The justice knows from personal experience. She was married to her husband, Marty Ginsburg, a tax attorney, for 56 years before he died of cancer in 2010.

"I had a life partner who thought my work was as important as his," she said. "And I think that made all the difference for me, and Marty was an unusual man. In fact, he was the first boy I knew who cared that I had a brain."

They shared housekeeping chores and child-rearing duties, while both attending law school.

"You can't have it all, all at once," Ginsburg said, referencing the controversial magazine article about work-life balance by academic and former Obama administration official Anne-Marie Slaughter. "Who — man or woman — has it all, all at once? Over my lifespan I think I have had it all. But in different periods of time things were rough. And if you have a caring life partner, you help the other person when that person needs it."

Yet the judge who did so much to advance the legal standing of women in the country is not a fan of the Roe v. Wade opinion, the landmark case that established a woman's right to an abortion. Ginsburg believes the court should have proceeded more cautiously, striking down Texas' more stringent abortion ban but then leaving it up to states to decide whether they would allow abortions or not.

"So the problem with Roe v. Wade was, it not only declared the Texas law, the most extreme law, unconstitutional, but it made every law in the country, even the most liberal, unconstitutional," Ginsburg said. "And that gave the right-to-life people a single target to move at. And for them, it was a very effective target. It was nine unelected judges making a decision that they argued should be made by the individual state legislatures.
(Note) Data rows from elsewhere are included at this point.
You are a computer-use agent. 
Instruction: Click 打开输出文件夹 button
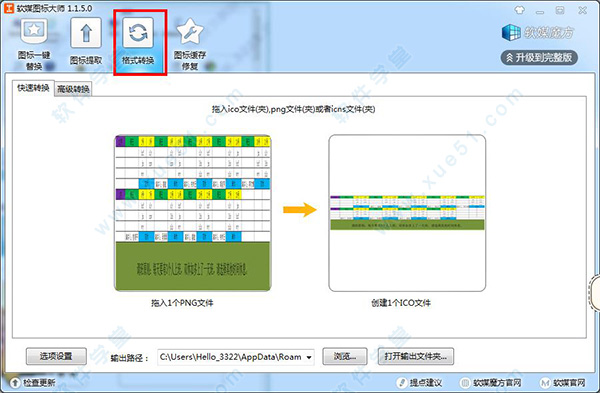pos(416,356)
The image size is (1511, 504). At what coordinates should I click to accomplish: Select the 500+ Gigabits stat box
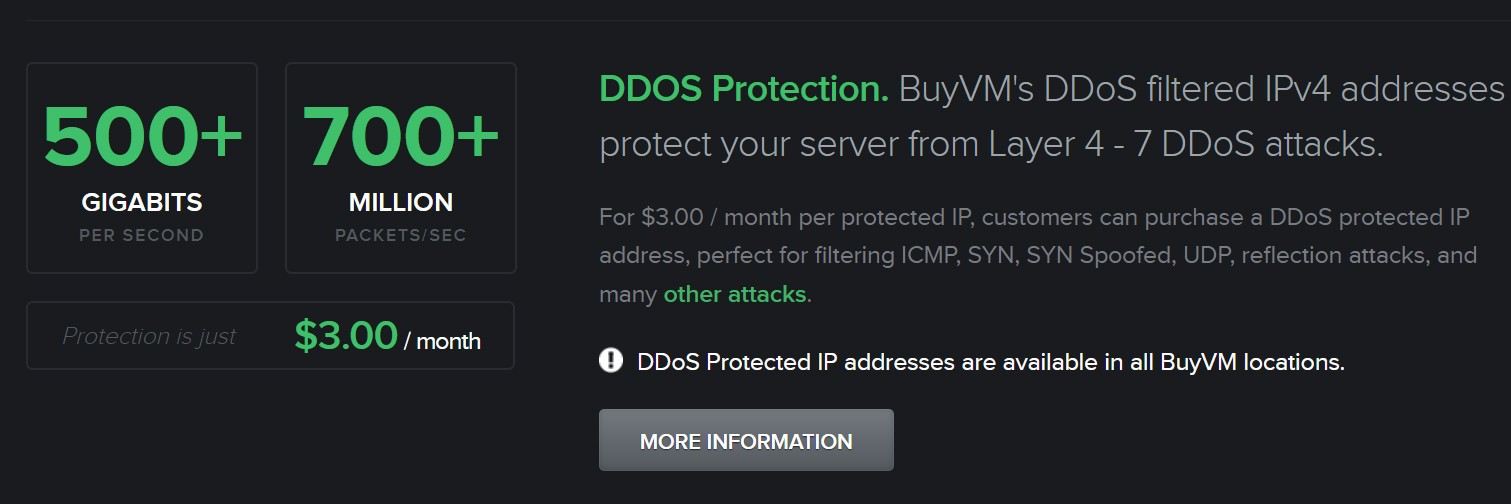142,168
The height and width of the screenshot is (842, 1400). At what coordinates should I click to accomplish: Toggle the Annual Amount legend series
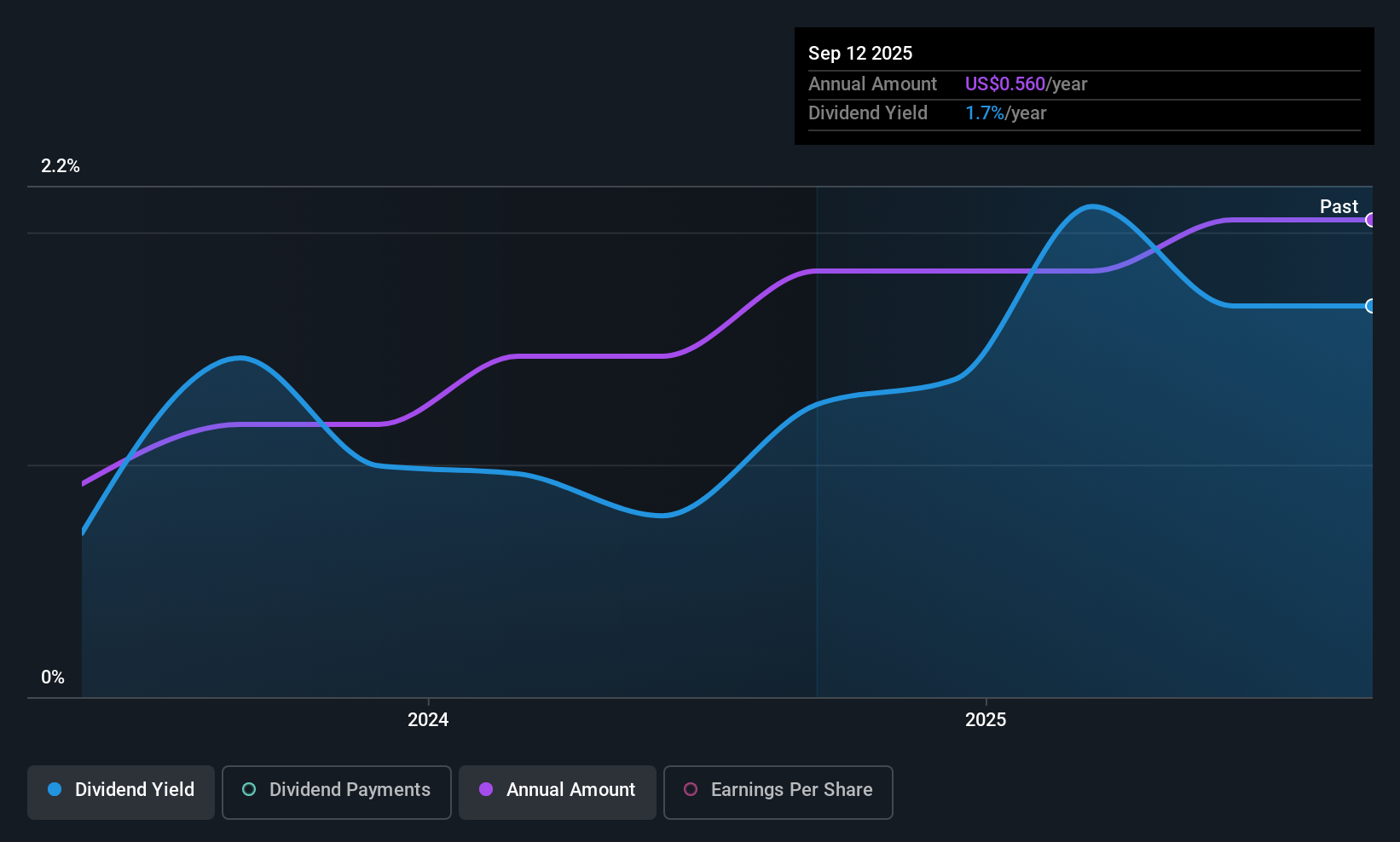pyautogui.click(x=558, y=792)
The frail, birdlike Ginsburg has attracted legions of fans online for her fiery dissents, Hobby Lobby included. One woman created a fan page called "Notorious R.B.G." comparing the be-doily-ed jurist with the rapper Biggie Smalls.

"She has created a wonderful thing with Notorious R.B.G.," Ginsburg said of the site. "I will admit I had to be told by my law clerks, what's this Notorious. And they — they explained that to me."

Ginsburg also showed her collection of lace collars — called "jabots" — to Couric. She has a special collar she wears for when she's dissenting, and another for when she is in the majority.

"It looks fitting for dissents," she said, eyeing the slightly more severe collar.